Per esempio, una meta-analisi pubblicata nel 2023, che analizza gli effetti dell’educazione sessuale e affettiva su un totale di più di cinquantamila ragazzi e ragazze di età compresa tra 10 e 19 anni, negli Stati Uniti, in Europa e in Asia, evidenzia un significativo miglioramento della capacità di avviare e mantenere relazioni positive, gestire i conflitti, comunicare efficacemente, e una riduzione degli episodi di violenza sessuale tra pari.
L’importanza di riconoscere la violenza e chiedere aiuto
Il femminicidio è la punta dell’iceberg della violenza di genere, che si esprime in modo trasversale nella società attraverso i pregiudizi, la discriminazione, la sopraffazione psicologica ed economica, la violenza fisica e sessuale e solo in un numero più limitato di casi arriva all’uccisione delle vittime. È dimostrato che laddove la sopraffazione maschile sulle donne è presente in modo sistematico ed è normalizzata, gli esiti più estremi della violenza sono più rari, perché le vittime sono scoraggiate dall’idea di ribellarsi e separarsi dal partner.

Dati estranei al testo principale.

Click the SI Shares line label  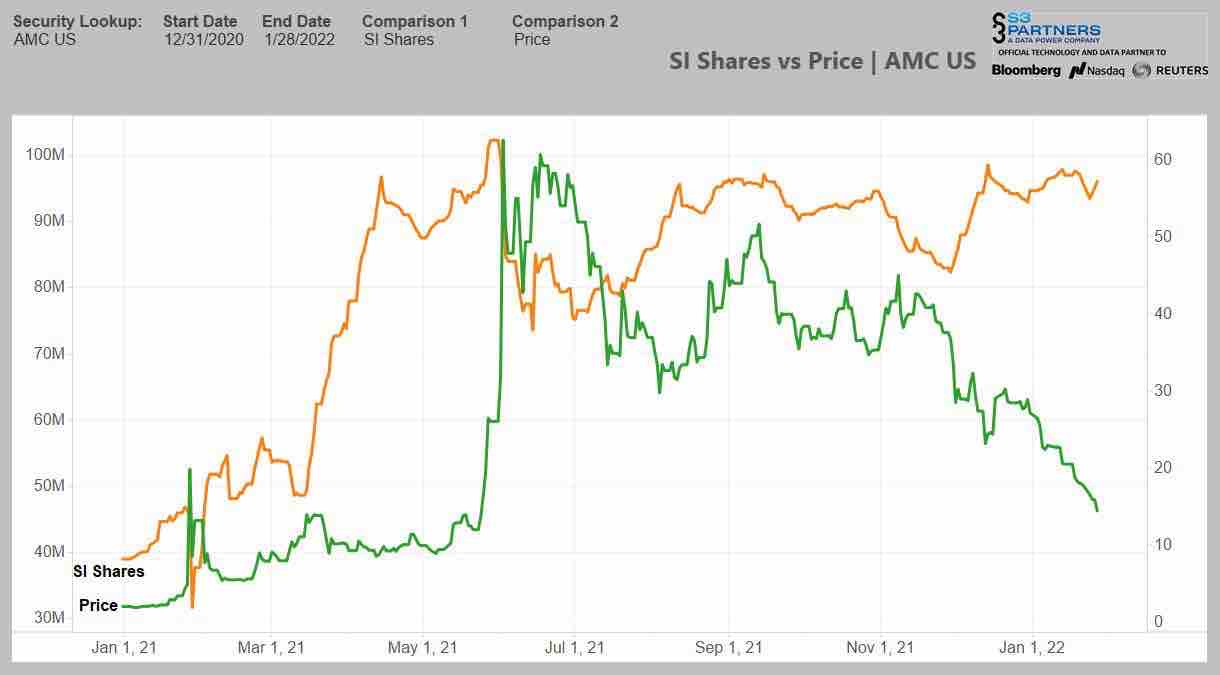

Una ricerca condotta nel 2024 proprio in Svezia mostra che una maggiore autonomia economica e sociale della donna aumenta per lei il rischio di incorrere nella violenza da parte del partner, che percepisce di avere meno potere nei suoi confronti. È uno dei fattori che concorrono a spiegare il paradosso nordico.
Un altro fattore è la capacità delle vittime di riconoscere la violenza perpetrata nei loro confronti e di chiedere aiuto. I risultati dello stesso studio evidenziano che le donne più consapevoli e più autonome sono più propense a denunciare. Nei Paesi in cui le vittime hanno meno fiducia nelle istituzioni, meno possibilità di chiedere aiuto o dove la ribellione ai soprusi è stigmatizzata, la violenza rimane sommersa, non appare nelle statistiche.
Combattere la normalizzazione della violenza di genere è proprio uno degli obiettivi dell’educazione sessuale e affettiva nelle scuole. Un esempio di questo impegno è My Safe Space, un progetto di intervento nelle scuole dell’Associazione italiana donne per lo sviluppo (AIDOS), che mira a stimolare la discussione tra ragazzi e ragazze sulla differenza tra relazioni sane e relazioni tossiche, tra manifestazioni di amore e prevaricazione. Tra i materiali che l’AIDOS mette a disposizione sul sito del progetto, c’è una serie di carte che riportano frasi riferite da studenti e studentesse, campanelli d’allarme che bisogna insegnare a riconoscere: «Dice che non lo farà più. Che lo schiaffo gli è scappato», «Fammi vedere cosa ti ha scritto. Se mi ami non devono esserci segreti tra noi» e ancora «No, non vengo stasera. Fede non vuole».
«My Safe Space nasce dall'esperienza di AIDOS dentro e fuori le scuole, grazie ai laboratori contro gli stereotipi e al lavoro decennale sulla prevenzione della violenza di genere, nonché dal bisogno delle persone giovani e adolescenti in particolare di parlare delle proprie relazioni intime», spiega Serena Fiorletta, vicepresidente dell’Associazione. «Dopo il femminicidio di Giulia Cecchettin abbiamo sentito l’urgenza di offrire strumenti concreti per ascoltare, confrontarsi e riconoscere i segnali di paura, percezione del pericolo ma anche le risorse che abbiamo a disposizione. Le nostre flashcard, gli specchietti, il quiz e tutti i materiali che suggeriamo servono proprio a questo: creare spazi più sicuri senza fare solo lezioni frontali, ma anche facilitare la presa di parola, la riflessione e la consapevolezza».
Da sola, l’educazione sessuo-affettiva nelle scuole non può arrestare i femminicidi, ma è uno degli strumenti più efficaci di cui disponiamo oggi per avviare un cambiamento sociale importante e contrastare la violenza di genere in tutte le sue forme, quelle più evidenti come quelle nascoste ma non meno dolorose.